Waymo is the only company to date that got approval to run tests with its cars without a driver at least sitting inside. Later this year, they plan to launch their ride hail service and pick passengers up in Phoenix, Arizona (we reported).
It is unclear if the Jaguar I-Pace will be offered through the app at a premium price. Waymo CEO John Krafcik welcomed Jaguar, saying: “We’re sure Waymo riders will enjoy the safe, premium and delightful experience that the self-driving I-PACE will provide.”
According to the company, the 20,000 strong I-Pace fleet will be able to run about 1 million trips a day in their transport service. Waymo’s business model, apart from the ride-hailing fleet, will eventually also include tracking and logistics and licensing. Krafcik said they are also working with cities to help connect people to existing public transport networks.

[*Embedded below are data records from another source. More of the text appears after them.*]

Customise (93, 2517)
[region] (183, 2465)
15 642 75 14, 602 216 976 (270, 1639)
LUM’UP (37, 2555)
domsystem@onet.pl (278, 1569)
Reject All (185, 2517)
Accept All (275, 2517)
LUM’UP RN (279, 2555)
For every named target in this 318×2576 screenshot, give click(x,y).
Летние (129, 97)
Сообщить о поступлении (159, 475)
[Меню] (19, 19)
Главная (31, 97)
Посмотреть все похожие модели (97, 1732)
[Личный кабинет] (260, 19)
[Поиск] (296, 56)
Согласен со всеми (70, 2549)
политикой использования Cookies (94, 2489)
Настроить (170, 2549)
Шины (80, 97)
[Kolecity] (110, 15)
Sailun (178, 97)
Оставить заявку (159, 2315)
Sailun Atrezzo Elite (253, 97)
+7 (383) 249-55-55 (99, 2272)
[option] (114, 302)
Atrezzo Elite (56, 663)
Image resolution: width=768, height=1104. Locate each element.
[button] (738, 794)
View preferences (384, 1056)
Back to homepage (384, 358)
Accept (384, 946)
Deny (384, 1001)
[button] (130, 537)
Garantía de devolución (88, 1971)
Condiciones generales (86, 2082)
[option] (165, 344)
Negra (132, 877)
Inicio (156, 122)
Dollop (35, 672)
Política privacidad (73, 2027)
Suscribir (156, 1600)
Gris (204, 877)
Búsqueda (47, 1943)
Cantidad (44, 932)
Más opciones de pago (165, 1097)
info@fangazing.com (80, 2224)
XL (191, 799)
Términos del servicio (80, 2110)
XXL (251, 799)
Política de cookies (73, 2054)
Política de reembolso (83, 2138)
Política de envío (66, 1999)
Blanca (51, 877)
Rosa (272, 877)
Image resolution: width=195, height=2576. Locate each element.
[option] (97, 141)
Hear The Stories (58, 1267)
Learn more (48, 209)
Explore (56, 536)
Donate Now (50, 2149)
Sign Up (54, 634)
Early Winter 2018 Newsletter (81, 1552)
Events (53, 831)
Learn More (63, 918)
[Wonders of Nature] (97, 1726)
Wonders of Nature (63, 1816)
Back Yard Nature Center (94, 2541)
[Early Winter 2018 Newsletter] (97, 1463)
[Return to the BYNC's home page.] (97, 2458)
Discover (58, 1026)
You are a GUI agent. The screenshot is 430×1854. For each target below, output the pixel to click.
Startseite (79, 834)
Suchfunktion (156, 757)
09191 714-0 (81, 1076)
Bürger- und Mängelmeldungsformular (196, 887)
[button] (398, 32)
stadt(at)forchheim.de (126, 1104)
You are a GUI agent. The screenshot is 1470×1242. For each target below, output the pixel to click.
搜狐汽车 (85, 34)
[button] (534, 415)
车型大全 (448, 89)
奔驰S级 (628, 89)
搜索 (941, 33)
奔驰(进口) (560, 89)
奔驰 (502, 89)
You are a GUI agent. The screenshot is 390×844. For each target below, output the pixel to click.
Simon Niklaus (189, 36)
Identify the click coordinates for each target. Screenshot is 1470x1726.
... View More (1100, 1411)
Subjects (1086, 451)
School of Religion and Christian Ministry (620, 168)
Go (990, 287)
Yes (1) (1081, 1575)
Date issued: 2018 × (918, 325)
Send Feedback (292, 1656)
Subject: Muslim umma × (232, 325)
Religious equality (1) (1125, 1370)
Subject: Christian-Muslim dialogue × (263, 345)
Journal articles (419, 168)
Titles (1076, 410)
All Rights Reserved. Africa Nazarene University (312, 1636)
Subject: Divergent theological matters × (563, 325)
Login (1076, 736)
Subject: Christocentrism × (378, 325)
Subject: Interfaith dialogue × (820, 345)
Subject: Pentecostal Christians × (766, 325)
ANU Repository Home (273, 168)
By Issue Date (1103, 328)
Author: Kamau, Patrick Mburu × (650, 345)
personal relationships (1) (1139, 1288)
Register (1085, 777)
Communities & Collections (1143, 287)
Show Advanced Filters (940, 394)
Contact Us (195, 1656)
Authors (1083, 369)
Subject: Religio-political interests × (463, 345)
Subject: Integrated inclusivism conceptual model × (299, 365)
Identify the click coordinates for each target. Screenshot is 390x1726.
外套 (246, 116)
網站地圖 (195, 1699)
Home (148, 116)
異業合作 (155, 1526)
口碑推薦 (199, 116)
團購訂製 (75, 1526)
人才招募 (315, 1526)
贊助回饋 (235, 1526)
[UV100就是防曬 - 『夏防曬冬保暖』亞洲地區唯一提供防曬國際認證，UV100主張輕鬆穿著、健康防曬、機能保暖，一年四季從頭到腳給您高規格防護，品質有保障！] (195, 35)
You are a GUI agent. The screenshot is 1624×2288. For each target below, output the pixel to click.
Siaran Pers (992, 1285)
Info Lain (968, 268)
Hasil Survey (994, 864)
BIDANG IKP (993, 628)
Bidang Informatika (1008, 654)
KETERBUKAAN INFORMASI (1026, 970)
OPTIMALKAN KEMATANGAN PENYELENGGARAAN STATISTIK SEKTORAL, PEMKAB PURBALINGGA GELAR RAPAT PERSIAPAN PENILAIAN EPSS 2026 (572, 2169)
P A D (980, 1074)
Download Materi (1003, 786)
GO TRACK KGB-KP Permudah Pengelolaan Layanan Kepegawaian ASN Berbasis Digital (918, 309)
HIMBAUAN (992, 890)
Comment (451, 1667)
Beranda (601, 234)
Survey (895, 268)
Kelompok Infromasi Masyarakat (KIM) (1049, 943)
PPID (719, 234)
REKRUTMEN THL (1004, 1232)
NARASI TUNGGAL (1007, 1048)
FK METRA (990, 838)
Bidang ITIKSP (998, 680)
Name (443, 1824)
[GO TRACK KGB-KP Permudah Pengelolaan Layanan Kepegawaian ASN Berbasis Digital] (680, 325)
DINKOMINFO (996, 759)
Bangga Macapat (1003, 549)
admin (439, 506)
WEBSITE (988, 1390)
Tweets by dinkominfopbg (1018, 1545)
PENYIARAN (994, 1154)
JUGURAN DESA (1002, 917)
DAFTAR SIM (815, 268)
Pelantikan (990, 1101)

Jaguar is not the only carmaker that has turned to American IT specialists in order to offer mobility services. Volkswagen has teamed up with Aurora, an U.S. start-up founded by Google’s car guru Chris Urmson and former Tesla manager Sterling Anderson. Both partners seek to bring autonomous EVs to cities as Mobility-as-a-Service (MaaS) fleets.
Also Daimler is cooperating with Google but in order to see what their quantum computers might do for the automotive sector. They could discover unknown battery materials and super-fast routing used in fleets and logistics for example.